Run a structured query against the [semantic layer](./semantic.md) — the curated business vocabulary (`orders.revenue` by `orders.status`) rather than raw columns. The body is the semantic query; the result is the same `{ columns, rows, row_count, truncated }` shape.

```bash
curl -s localhost:8787/v1/query -H 'content-type: application/json' -d '{
  "measures": ["orders.revenue"],
  "dimensions": ["orders.order_date.month", "orders.status"],
  "filters": [{ "member": "orders.status", "op": "equals", "values": ["paid"] }],
  "order_by": [{ "member": "orders.order_date.month", "direction": "asc" }],
  "limit": 100,
  "params": { "tenant_id": "acme" }
}'
```

`params` binds `${param:NAME}` placeholders used by a model's row-level-security predicates. If a model requires one and you omit it, the query is refused before any scan.

### `POST /v1/explain`

Return the query plan for a SQL string. By default it plans without scanning any data; with `analyze` it runs the query and annotates the plan with runtime metrics.
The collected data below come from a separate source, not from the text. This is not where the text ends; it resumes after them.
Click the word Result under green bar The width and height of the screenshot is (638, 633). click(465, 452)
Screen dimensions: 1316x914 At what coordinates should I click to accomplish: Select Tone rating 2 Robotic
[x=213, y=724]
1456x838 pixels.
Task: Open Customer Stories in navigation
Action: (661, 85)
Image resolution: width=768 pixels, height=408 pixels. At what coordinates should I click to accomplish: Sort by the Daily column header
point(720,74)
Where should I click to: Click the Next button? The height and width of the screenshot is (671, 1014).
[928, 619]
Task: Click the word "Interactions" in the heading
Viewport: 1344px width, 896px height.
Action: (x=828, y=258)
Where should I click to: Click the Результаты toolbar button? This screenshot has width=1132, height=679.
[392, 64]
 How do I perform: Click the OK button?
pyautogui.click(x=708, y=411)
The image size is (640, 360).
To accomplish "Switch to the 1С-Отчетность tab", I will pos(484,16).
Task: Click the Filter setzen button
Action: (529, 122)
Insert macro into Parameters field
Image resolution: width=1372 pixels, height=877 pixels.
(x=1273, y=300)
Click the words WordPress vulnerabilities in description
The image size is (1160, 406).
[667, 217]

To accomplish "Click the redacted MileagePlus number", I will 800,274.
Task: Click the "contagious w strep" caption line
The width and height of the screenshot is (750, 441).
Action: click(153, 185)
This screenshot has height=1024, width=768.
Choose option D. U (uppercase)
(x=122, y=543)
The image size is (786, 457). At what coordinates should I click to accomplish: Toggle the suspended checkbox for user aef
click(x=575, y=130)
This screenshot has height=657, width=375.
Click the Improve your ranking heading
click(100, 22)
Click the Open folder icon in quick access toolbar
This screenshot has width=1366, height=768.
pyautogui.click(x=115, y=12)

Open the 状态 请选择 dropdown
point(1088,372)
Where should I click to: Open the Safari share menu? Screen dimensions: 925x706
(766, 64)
Body fields:

| Field | Default | Meaning |
|---|---|---|
| `sql` | — | the query to plan (required) |
| `analyze` | `false` | when `true`, execute and annotate the plan with runtime metrics (`EXPLAIN ANALYZE`) |

Responds with `{ "plan": "<text>" }`.

```bash
curl -s localhost:8787/v1/explain -H 'content-type: application/json' \
  -d '{"sql":"SELECT status, COUNT(*) FROM data.orders GROUP BY status"}'
```

```json
{ "plan": "Projection: data.orders.status, count(*)\n  Aggregate: groupBy=[[data.orders.status]], aggr=[[count(*)]]\n    TableScan: data.orders" }
```

### Reading the catalog

```bash
curl -s localhost:8787/v1/sources                 # all sources
curl -s localhost:8787/v1/sources/github          # one source
curl -s localhost:8787/v1/tables                  # all tables
curl -s localhost:8787/v1/tables/github.pulls     # one table's schema + wiki
curl -s 'localhost:8787/v1/schema?sources=github,data&compact=true'   # whole catalog in one call
curl -s localhost:8787/v1/semantic/models         # semantic models
curl -s localhost:8787/v1/cache                   # cached tables
curl -s localhost:8787/v1/health                  # { ok, version, active_queries, sources_ok, ... }
```

### Materialized tables

Persist a query, file, or URL as a named, self-backed table queryable as `materialized.<name>` (see [materialized tables](./materialize.md)). `PUT` is create-or-replace by name; the body is the spec, tagged by `kind`:

```bash
# materialize a query result
curl -s -X PUT localhost:8787/v1/materialized/top_customers \
  -H 'content-type: application/json' \
  -d '{"kind":"query","sql":"SELECT * FROM data.customers ORDER BY revenue DESC LIMIT 100"}'

# or a local / remote file
# {"kind":"file","path":"./snapshots/q3.parquet"}
# {"kind":"url","url":"https://example.com/data.csv","format":"csv"}

# drop it
curl -s -X DELETE localhost:8787/v1/materialized/top_customers
```

`PUT` returns `{ name, file_path, row_count, size_bytes }`. `DELETE` returns `{ "dropped": true, "name": "<name>" }`, or `404` if no such table exists.

## Errors

Every error is a JSON envelope with a stable `PAWRLY_*` code and an HTTP status:

```json
{ "error": { "code": "PAWRLY_SAFETY_REQUIRED_FILTER",
             "message": "refusing to scan `tvmaze` without a filter on `request_path`" } }
```

| Status | When |
|---|---|
| `400` | invalid SQL, plan error, or a safety violation |
| `401` | missing or invalid bearer token |
| `404` | unknown table, source, or materialized table |
| `408` | query timeout |
| `499` | client cancelled the request |
| `500` | internal error |
| `503` | engine out of memory |

The same source-level [safety](./config.md) policies (`require_filters_on`, `max_unfiltered_rows`, query timeouts) apply over REST, and the API is **read-only** for data — `INSERT`/`UPDATE`/`DELETE`/DDL are refused.

## OpenAPI spec

The full contract is published as an OpenAPI 3.0 document, served live:

```bash
curl -s localhost:8787/v1/openapi.json    # JSON
curl -s localhost:8787/v1/openapi.yaml    # YAML
```

Point Swagger UI, Postman, or a client generator at it to explore the API or generate a typed client.